The United Kingdom and its allies announced on Saturday that Russian opposition leader Alexei Navalny was killed using a poison derived from an Ecuadorian dart frog toxin, a neurotoxin classified as a chemical weapon. The announcement, made at a security conference in Munich, was described as a "barbaric" act by officials, according to Sky News.
The UK and its allies believe the toxin, which is 200 times stronger than morphine, was likely manufactured in a laboratory, rather than directly extracted from the frogs, according to Sky News. Germany's foreign minister stated that victims of the poison "suffocate in agony." The timing of the announcement was deliberate, aimed at grabbing global headlines, as naming the alleged perpetrator of such an assassination is a form of information weapon, according to Sky News.

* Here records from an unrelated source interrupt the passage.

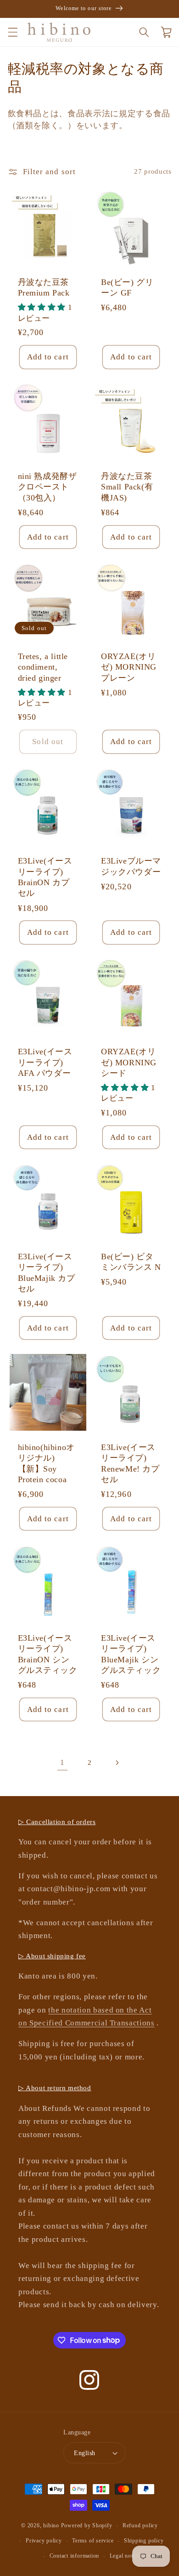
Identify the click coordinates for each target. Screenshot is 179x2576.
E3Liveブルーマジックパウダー (131, 866)
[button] (12, 32)
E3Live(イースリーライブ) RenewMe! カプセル (130, 1463)
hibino (51, 2526)
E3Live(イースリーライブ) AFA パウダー (45, 1062)
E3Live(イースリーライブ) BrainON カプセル (45, 877)
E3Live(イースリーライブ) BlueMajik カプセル (46, 1272)
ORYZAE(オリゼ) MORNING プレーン (129, 667)
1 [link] (62, 1762)
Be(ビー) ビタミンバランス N (131, 1262)
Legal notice (125, 2556)
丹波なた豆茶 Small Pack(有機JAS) (127, 487)
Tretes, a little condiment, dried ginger (43, 667)
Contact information (75, 2556)
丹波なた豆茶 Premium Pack (44, 287)
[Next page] (117, 1762)
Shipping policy (144, 2540)
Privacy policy (44, 2540)
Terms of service (92, 2540)
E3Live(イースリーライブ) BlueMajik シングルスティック (131, 1654)
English (84, 2453)
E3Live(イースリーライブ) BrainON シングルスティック (48, 1654)
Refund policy (140, 2525)
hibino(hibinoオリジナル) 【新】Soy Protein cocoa (46, 1463)
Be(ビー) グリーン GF (127, 287)
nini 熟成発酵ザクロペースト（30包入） (47, 487)
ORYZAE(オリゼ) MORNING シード (129, 1062)
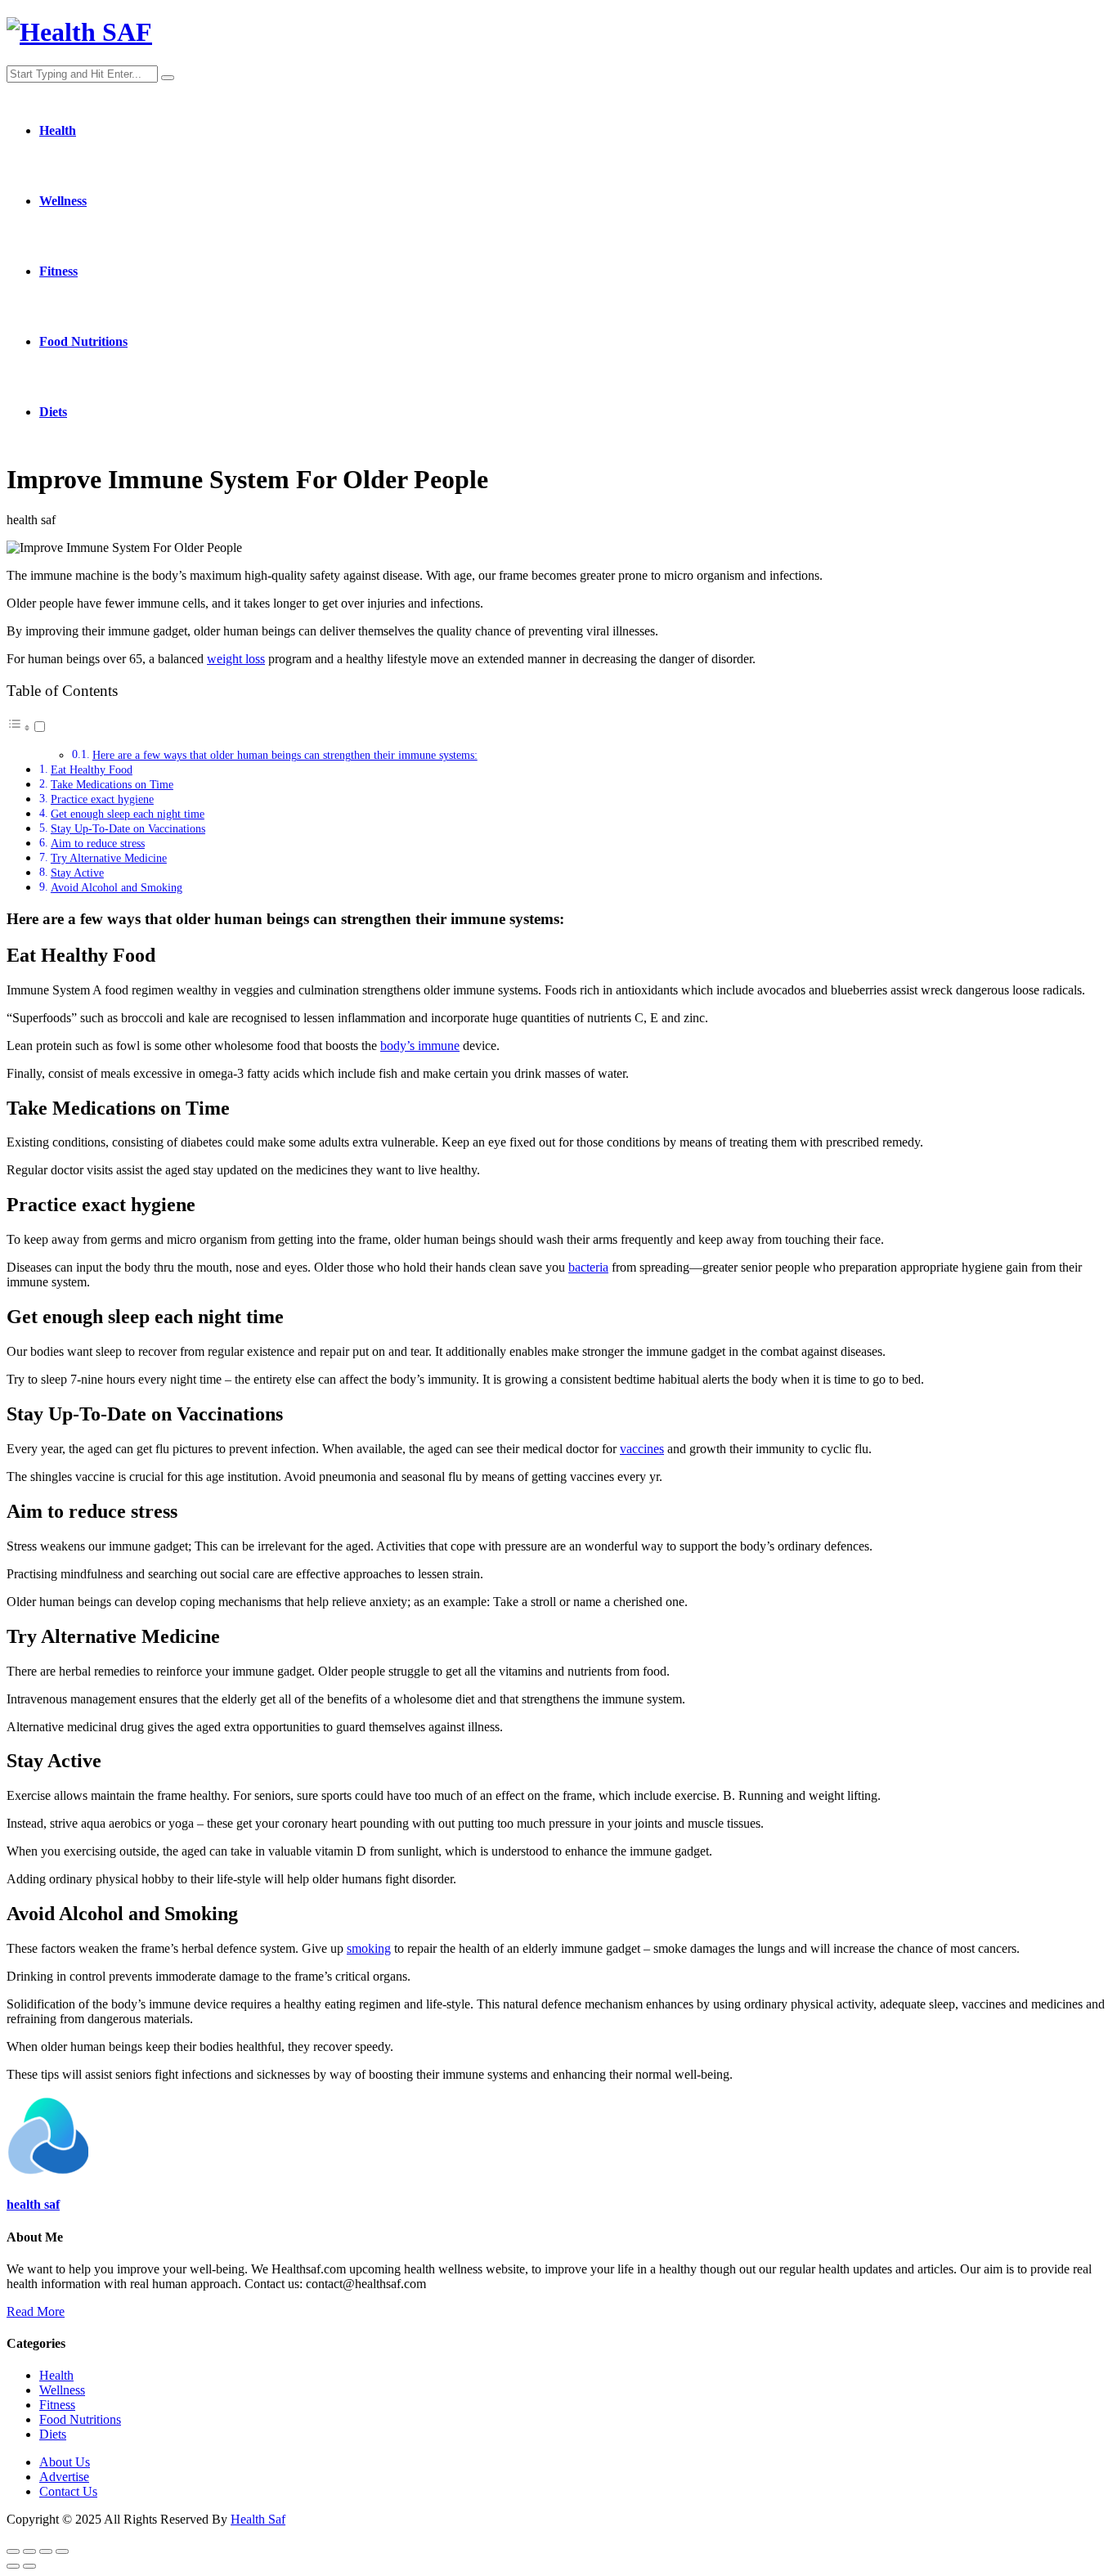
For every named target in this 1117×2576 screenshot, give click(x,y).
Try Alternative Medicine (109, 857)
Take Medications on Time (112, 784)
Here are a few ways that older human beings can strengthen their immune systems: (285, 755)
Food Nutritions (83, 341)
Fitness (58, 271)
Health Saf (258, 2519)
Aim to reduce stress (98, 843)
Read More (36, 2311)
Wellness (63, 201)
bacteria (588, 1267)
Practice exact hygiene (102, 799)
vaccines (642, 1449)
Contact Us (68, 2491)
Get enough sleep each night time (127, 813)
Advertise (64, 2477)
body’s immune (420, 1045)
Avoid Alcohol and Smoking (116, 887)
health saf (33, 2204)
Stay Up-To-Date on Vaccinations (128, 828)
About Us (64, 2462)
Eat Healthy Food (91, 769)
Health (57, 130)
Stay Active (77, 872)
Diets (53, 412)
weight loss (236, 659)
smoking (369, 1948)
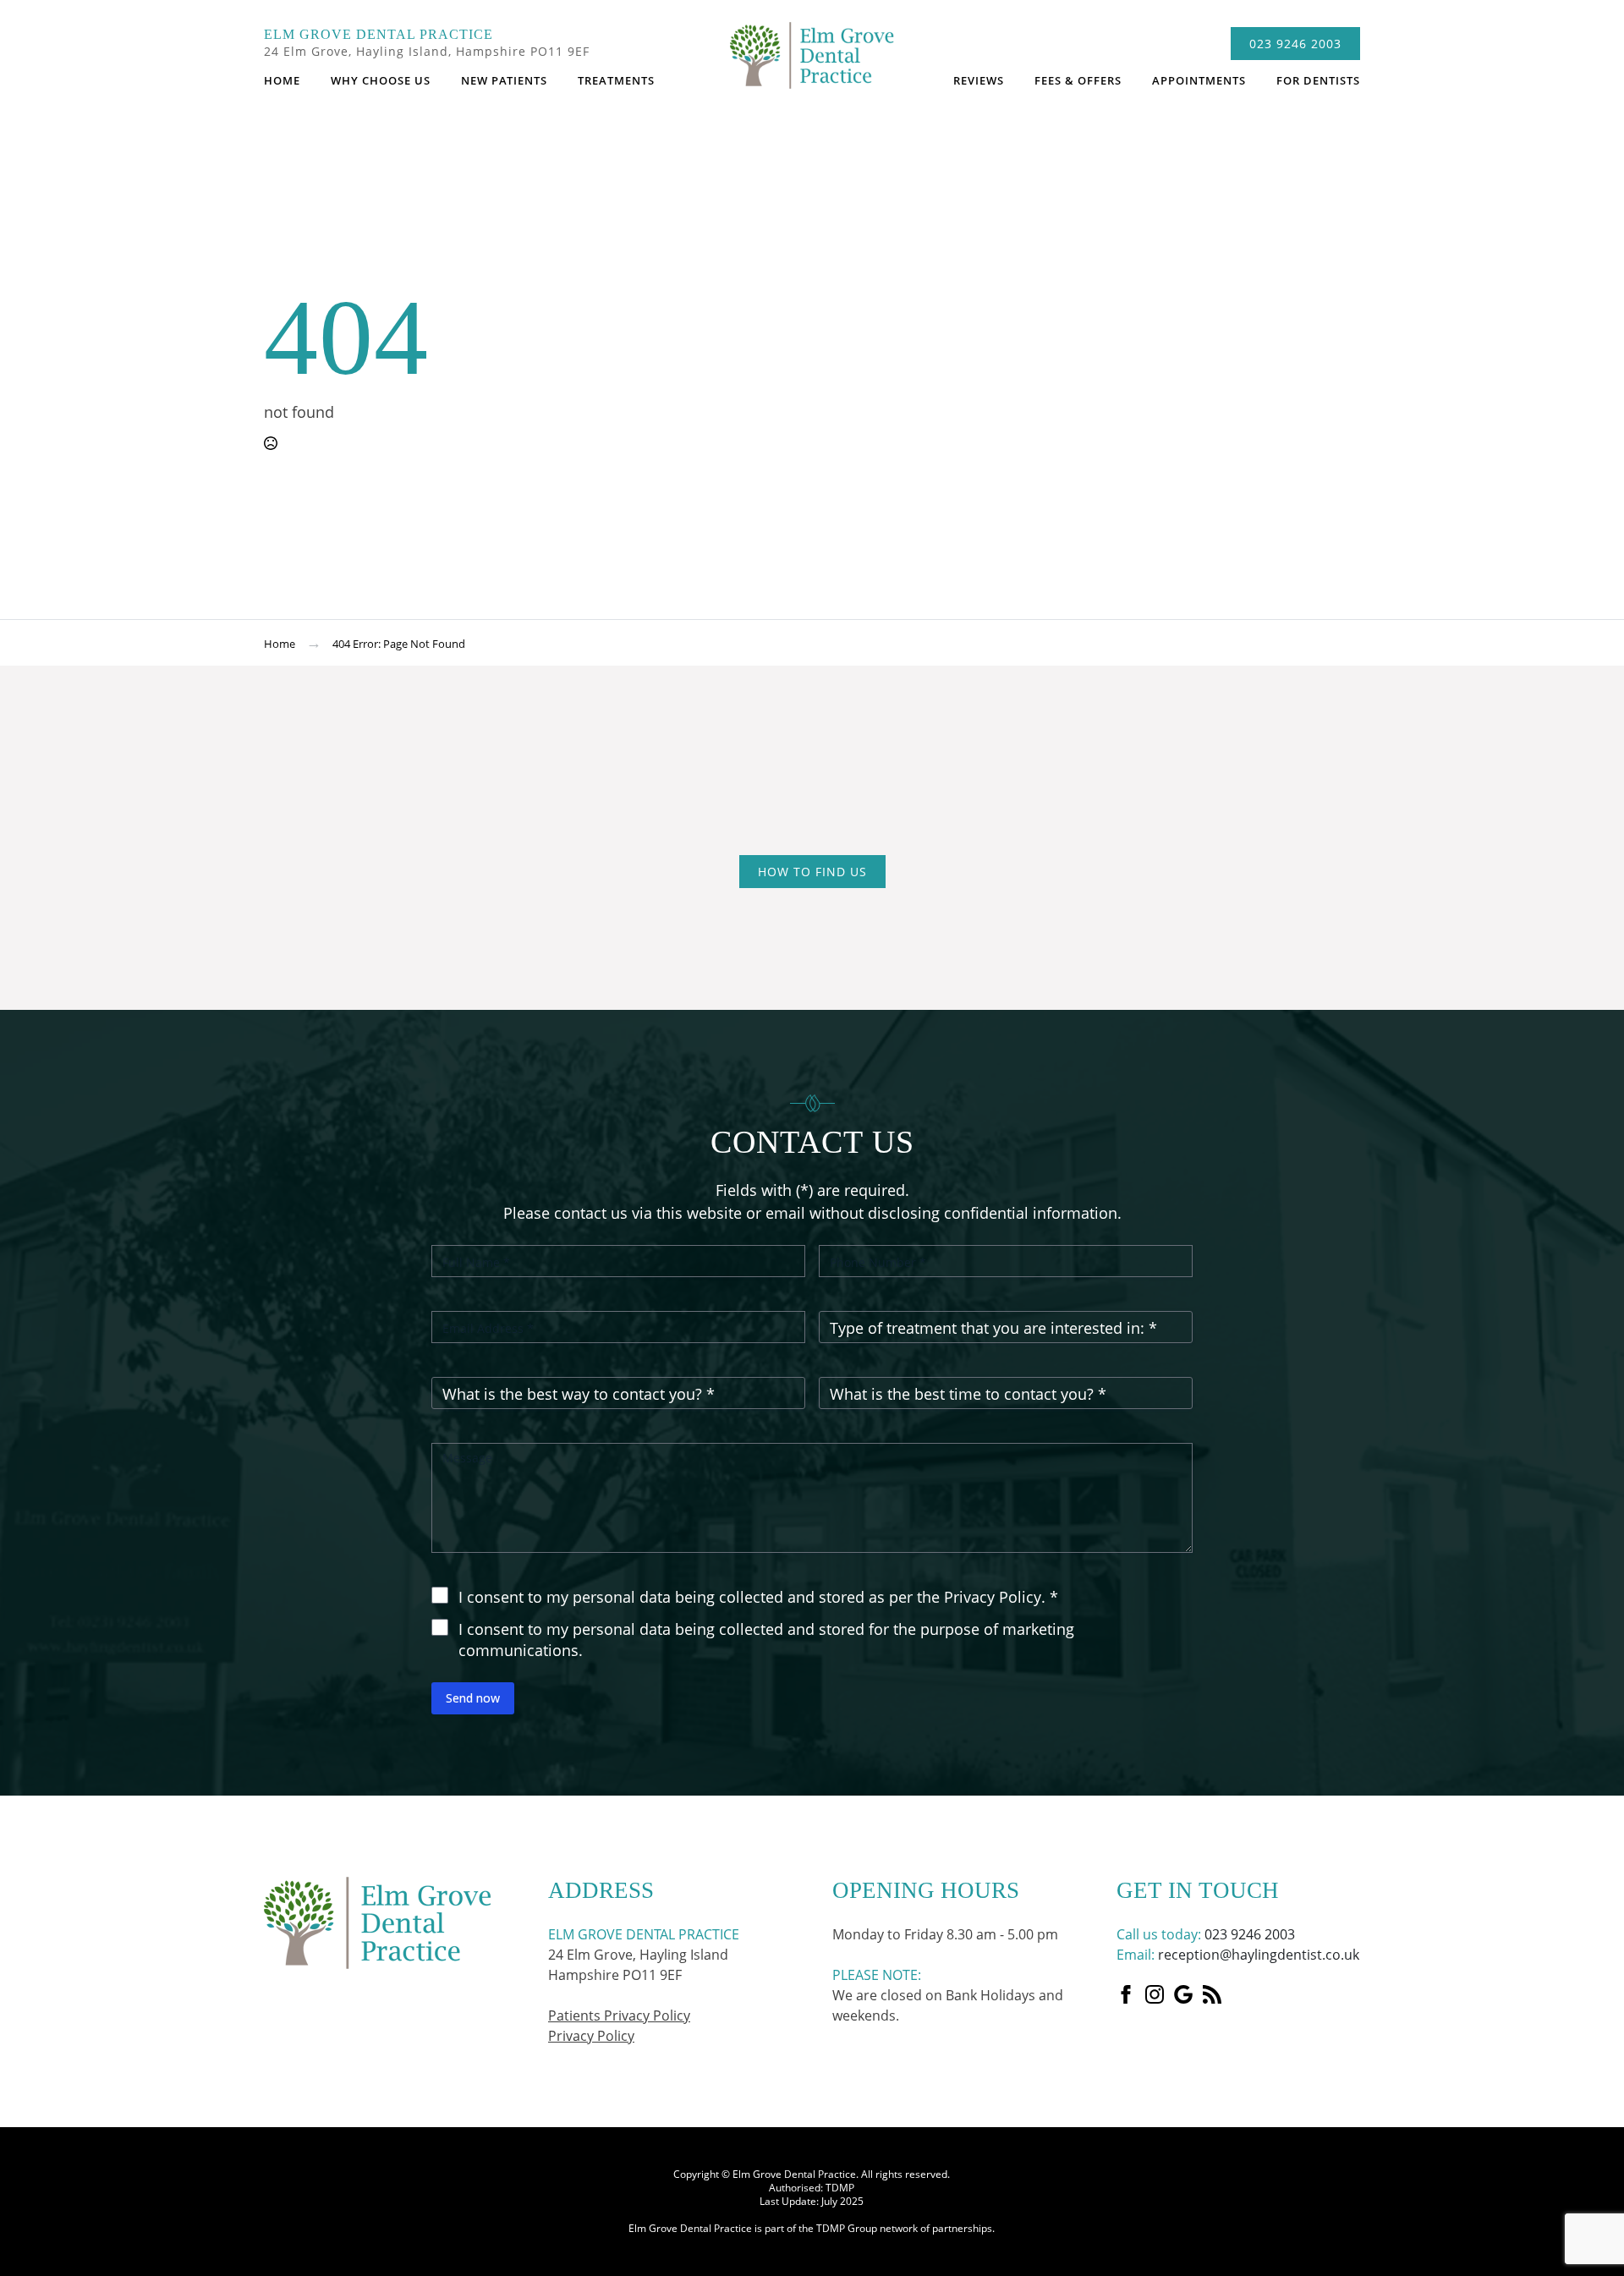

Navalny died in a Russian prison. The Russian state has a history of using exotic poisons to murder its opponents, including nerve agents like Novichok and radioactive plutonium isotopes, as reported by Sky News.
In other news, at least 32 people were killed in simultaneous attacks on three communities in northern Nigeria on Saturday, according to police. Gunmen targeted Tunga-Makeri, Konkoso, and Pissa in the Borgu area of Niger state. Six people died in Tunga-Makeri, and 26 in Kosonko, according to Niger State police spokesman Wasiu Abiodun.
Meanwhile, a clone of Wikipedia called Jikipedia is turning the data from Jeffrey Epstein's emails into detailed dossiers on his associates, according to The Verge. The AI-generated dossiers include information on visits to Epstein's properties, possible knowledge of his crimes, and potential legal violations.